Prompt: Without including the pictures, copy each line below exactly as it reads.

(Data records)
•••••
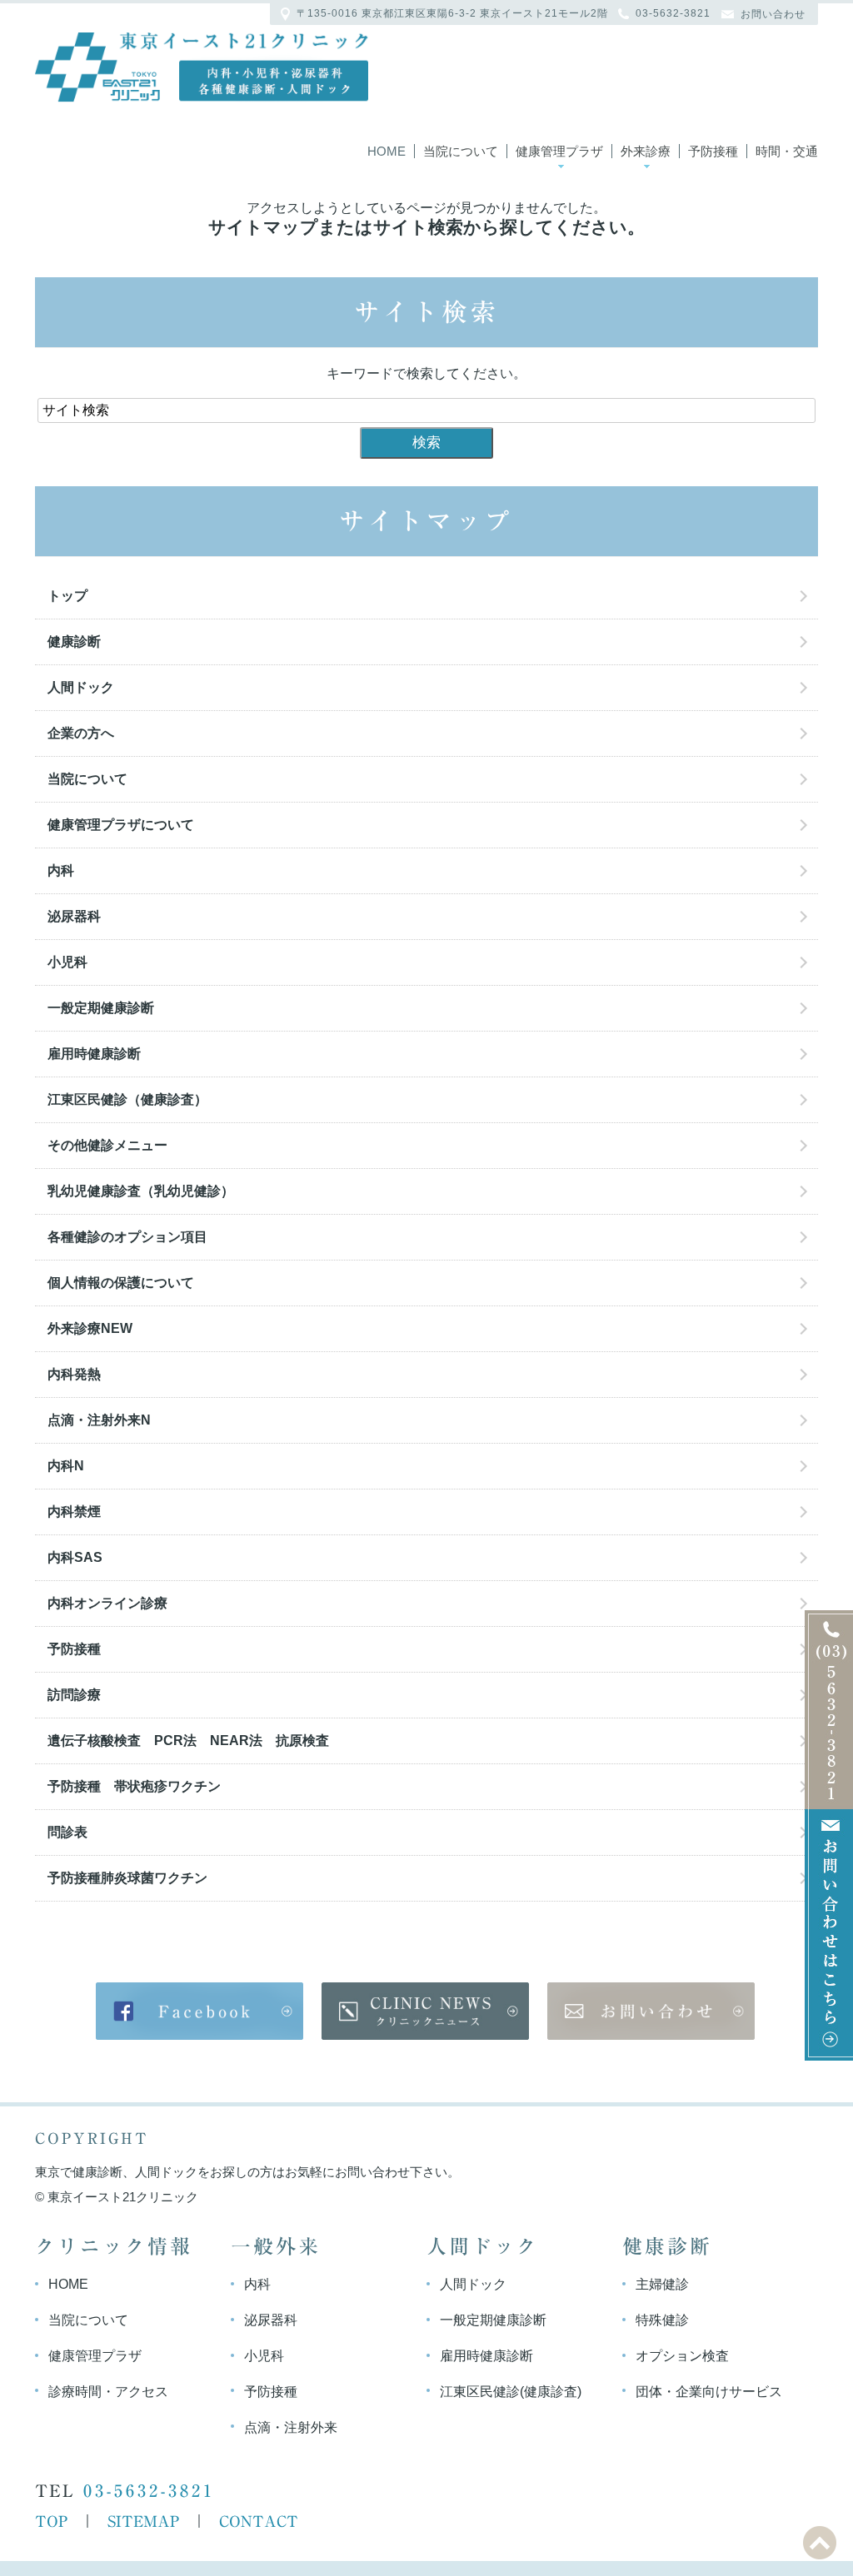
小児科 (67, 962)
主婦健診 (662, 2284)
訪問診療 (74, 1695)
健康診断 (74, 641)
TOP (51, 2521)
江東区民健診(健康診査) (510, 2392)
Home (386, 151)
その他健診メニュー (107, 1145)
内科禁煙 (74, 1511)
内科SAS (74, 1557)
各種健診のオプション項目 (127, 1237)
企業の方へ (80, 733)
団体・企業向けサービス (709, 2392)
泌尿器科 (74, 916)
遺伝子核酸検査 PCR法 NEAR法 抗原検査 (188, 1740)
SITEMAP (143, 2521)
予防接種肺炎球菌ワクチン (127, 1878)
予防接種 (713, 151)
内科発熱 (74, 1374)
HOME (68, 2284)
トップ (67, 596)
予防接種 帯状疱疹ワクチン (134, 1786)
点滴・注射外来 (290, 2427)
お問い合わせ (773, 14)
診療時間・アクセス (108, 2392)
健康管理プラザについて (120, 825)
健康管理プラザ (559, 151)
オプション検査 (682, 2356)
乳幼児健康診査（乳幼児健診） (140, 1191)
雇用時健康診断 (94, 1054)
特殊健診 (662, 2320)
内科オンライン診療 (107, 1603)
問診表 (67, 1832)
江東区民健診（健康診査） (134, 1099)
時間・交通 (787, 151)
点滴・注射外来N (99, 1420)
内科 (60, 870)
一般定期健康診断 (100, 1008)
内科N (65, 1466)
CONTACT (258, 2521)
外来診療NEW (89, 1328)
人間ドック (80, 687)
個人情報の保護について (120, 1283)
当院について (460, 151)
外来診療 (646, 151)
•••••
Exercise result:
小児科 (67, 962)
主婦健診 (662, 2284)
訪問診療 (74, 1695)
健康診断 (74, 641)
TOP (51, 2521)
江東区民健診(健康診査) (510, 2392)
Home (386, 151)
その他健診メニュー (107, 1145)
内科禁煙 (74, 1511)
内科SAS (74, 1557)
各種健診のオプション項目 (127, 1237)
企業の方へ (80, 733)
団体・企業向けサービス (709, 2392)
泌尿器科 (74, 916)
遺伝子核酸検査 PCR法 NEAR法 抗原検査 (188, 1740)
SITEMAP (143, 2521)
予防接種肺炎球菌ワクチン (127, 1878)
予防接種 (713, 151)
内科発熱 (74, 1374)
HOME (68, 2284)
トップ (67, 596)
予防接種 帯状疱疹ワクチン (134, 1786)
点滴・注射外来 (290, 2427)
お問い合わせ (773, 14)
診療時間・アクセス (108, 2392)
健康管理プラザについて (120, 825)
健康管理プラザ (559, 151)
オプション検査 (682, 2356)
乳幼児健康診査（乳幼児健診） (140, 1191)
雇用時健康診断 (94, 1054)
特殊健診 (662, 2320)
内科オンライン診療 (107, 1603)
問診表 (67, 1832)
江東区民健診（健康診査） (134, 1099)
時間・交通 (787, 151)
点滴・注射外来N (99, 1420)
内科 (60, 870)
一般定期健康診断 (100, 1008)
内科N (65, 1466)
CONTACT (258, 2521)
外来診療NEW (89, 1328)
人間ドック (80, 687)
個人情報の保護について (120, 1283)
当院について (460, 151)
外来診療 (646, 151)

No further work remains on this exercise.